### QUESTIONS ON THE MATERIAL
- A) Answer these questions from the article about wealthy clients and their advisors:
(i) Who founded Absolute Engagement?
(ii) In the April survey, how many clients took part, and what minimum in investible assets did each hold?
(iii) At which conference did Littlechild speak?
- B) Can you pick up the article about wealthy clients and their advisors after its last sentence and continue it?

### SELECTED EXTRACT
((
Wealthy, middle-aged clients are feeling increasingly insecure, and it's adversely impacting the way they view their advisors, according to a Toronto-based consultant.

That means financial advisor need to hone in on their needs, she said.

“They’re starkly different from every other age segment,” said Julie Littlechild, founder and CEO of Absolute Engagement, an advisor-client consulting firm.

In April, Absolute Engagement, which focuses on using client data to drive firm agility and growth, conducted its latest survey of 1,000 clients who currently work with financial advisors and who have at least $500,000 in investible assets.

The survey, which has been ongoing since 2008, took the temperature of how these clients feel about 65 aspects of their relationship with their advisors.

“Our goal is to really understand what clients need, want and expect,” Littlechild said at the Investments & Wealth Institute’s ACE Academy 2022 conference in Nashville, Tenn., last month.

On a broad level, the survey yielded results that shouldn't be shocking to advisors: Clients want to know their advisors are trustworthy, knowledgeable, ethical and can handle their account with few errors.
))
### SUPPLIED DATA
((
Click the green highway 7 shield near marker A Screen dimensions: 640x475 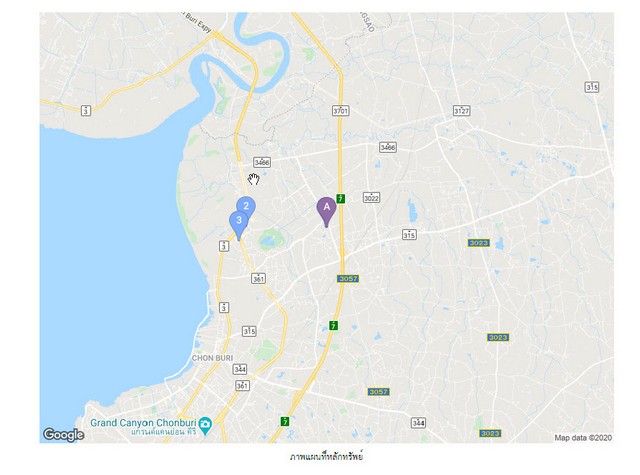pos(340,199)
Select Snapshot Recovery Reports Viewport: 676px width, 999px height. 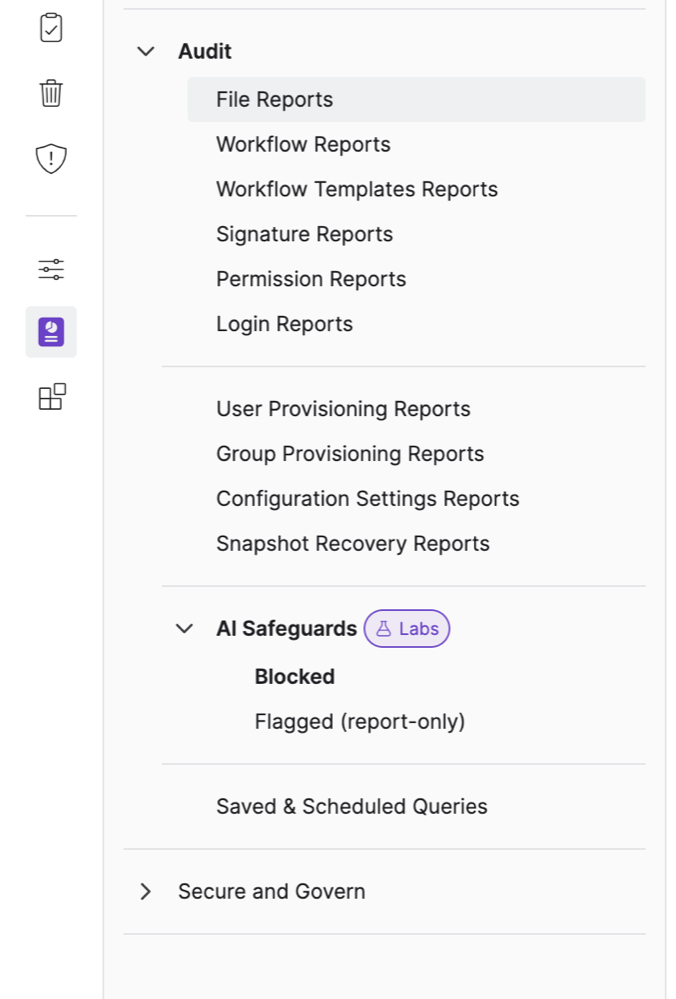[353, 544]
))
### RESPONSES FOR EACH TASK
- A)
(i) Julie Littlechild, who is also its CEO.
(ii) 1,000 clients, each with at least $500,000 in investible assets.
(iii) The Investments & Wealth Institute's ACE Academy 2022 conference in Nashville, Tenn.

- B)
“What is fundamentally most important to your clients when they talk about their relationship with you hasn’t changed,” Littlechild said.

“But the context for the advice that you provide has changed,” she said. “We’re actually in this perfect storm right now where the expectations and needs of clients are being impacted to some extent still by Covid, or their experience of it, by global and domestic uncertainty, and at the same time by demographic shifts. All of these things are impacting what your clients expect from you and need from you.”

The highest level of change is being seen in the 45 to 54 demographic, Littlechild said, noting that these are prospective clients that advisors typically seek.